# What this task involves
For every line in the records that has the word "will", make a copy.

(Stored items from a collection)
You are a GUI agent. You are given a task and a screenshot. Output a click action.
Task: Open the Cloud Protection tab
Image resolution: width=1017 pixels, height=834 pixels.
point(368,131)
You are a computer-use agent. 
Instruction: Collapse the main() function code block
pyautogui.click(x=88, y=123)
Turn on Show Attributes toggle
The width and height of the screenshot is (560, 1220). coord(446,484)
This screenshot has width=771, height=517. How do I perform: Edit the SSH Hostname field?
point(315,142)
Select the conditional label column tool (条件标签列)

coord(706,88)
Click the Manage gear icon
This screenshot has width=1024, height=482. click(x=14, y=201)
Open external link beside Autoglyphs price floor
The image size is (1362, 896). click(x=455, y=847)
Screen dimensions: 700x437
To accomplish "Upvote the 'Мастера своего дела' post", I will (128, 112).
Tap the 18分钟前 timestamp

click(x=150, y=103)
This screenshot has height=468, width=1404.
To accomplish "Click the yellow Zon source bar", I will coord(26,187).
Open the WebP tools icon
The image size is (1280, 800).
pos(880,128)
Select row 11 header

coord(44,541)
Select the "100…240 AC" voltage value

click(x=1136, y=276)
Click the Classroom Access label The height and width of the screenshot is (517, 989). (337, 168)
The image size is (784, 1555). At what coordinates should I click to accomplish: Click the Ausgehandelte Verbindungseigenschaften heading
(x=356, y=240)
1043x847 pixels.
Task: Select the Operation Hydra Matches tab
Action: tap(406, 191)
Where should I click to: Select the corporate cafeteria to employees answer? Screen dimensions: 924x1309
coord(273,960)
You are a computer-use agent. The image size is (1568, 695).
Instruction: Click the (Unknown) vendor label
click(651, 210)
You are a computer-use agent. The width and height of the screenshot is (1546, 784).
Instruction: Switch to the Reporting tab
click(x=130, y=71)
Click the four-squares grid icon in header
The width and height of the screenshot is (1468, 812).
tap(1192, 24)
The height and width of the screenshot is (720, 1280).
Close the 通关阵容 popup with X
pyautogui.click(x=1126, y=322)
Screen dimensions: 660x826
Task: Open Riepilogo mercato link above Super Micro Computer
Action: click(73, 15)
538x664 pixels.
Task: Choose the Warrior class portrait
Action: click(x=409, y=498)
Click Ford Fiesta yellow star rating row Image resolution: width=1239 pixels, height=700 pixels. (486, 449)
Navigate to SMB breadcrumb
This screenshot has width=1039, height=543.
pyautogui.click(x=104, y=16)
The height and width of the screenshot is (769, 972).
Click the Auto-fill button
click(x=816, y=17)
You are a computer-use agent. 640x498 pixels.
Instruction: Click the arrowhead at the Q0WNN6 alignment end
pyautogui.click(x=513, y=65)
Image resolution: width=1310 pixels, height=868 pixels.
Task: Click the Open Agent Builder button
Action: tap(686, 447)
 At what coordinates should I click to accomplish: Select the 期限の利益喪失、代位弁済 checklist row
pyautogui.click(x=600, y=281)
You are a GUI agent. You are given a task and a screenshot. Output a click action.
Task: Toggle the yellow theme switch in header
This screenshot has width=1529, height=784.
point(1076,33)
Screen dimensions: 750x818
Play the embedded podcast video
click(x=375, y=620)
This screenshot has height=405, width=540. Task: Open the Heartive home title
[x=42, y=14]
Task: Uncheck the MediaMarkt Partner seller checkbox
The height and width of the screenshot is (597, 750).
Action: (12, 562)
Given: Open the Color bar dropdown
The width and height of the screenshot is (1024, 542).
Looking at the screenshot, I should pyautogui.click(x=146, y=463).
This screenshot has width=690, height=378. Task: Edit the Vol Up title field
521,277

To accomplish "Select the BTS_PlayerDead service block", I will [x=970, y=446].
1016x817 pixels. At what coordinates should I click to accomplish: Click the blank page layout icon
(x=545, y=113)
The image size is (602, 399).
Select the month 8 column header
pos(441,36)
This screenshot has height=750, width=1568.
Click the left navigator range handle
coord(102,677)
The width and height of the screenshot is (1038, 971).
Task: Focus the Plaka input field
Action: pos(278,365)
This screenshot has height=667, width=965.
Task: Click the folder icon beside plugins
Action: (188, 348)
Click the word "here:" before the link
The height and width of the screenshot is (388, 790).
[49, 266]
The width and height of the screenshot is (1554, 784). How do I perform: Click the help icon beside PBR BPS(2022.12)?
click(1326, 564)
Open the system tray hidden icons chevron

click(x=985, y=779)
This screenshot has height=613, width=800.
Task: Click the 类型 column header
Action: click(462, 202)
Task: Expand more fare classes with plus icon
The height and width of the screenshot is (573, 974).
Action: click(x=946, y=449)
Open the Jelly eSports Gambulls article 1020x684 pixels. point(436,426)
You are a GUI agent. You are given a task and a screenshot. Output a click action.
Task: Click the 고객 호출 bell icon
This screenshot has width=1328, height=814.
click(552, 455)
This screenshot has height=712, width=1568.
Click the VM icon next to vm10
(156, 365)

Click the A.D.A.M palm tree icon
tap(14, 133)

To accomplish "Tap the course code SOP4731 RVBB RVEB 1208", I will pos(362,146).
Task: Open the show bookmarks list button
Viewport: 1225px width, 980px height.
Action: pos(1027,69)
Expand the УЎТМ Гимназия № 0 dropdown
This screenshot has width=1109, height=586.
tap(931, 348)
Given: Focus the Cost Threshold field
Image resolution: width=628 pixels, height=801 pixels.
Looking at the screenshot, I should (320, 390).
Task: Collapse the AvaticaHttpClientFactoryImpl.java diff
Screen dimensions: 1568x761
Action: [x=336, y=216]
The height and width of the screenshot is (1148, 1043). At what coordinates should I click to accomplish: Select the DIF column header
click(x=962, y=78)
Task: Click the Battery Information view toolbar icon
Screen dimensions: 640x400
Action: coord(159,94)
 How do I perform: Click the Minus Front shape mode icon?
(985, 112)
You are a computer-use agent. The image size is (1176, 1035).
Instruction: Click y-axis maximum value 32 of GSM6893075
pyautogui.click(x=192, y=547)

# Answer section
To accomplish "Upvote the 'Мастера своего дела' post", I will (128, 112).
To accomplish "Click the yellow Zon source bar", I will coord(26,187).
To accomplish "Select the BTS_PlayerDead service block", I will [x=970, y=446].
To accomplish "Tap the course code SOP4731 RVBB RVEB 1208", I will pos(362,146).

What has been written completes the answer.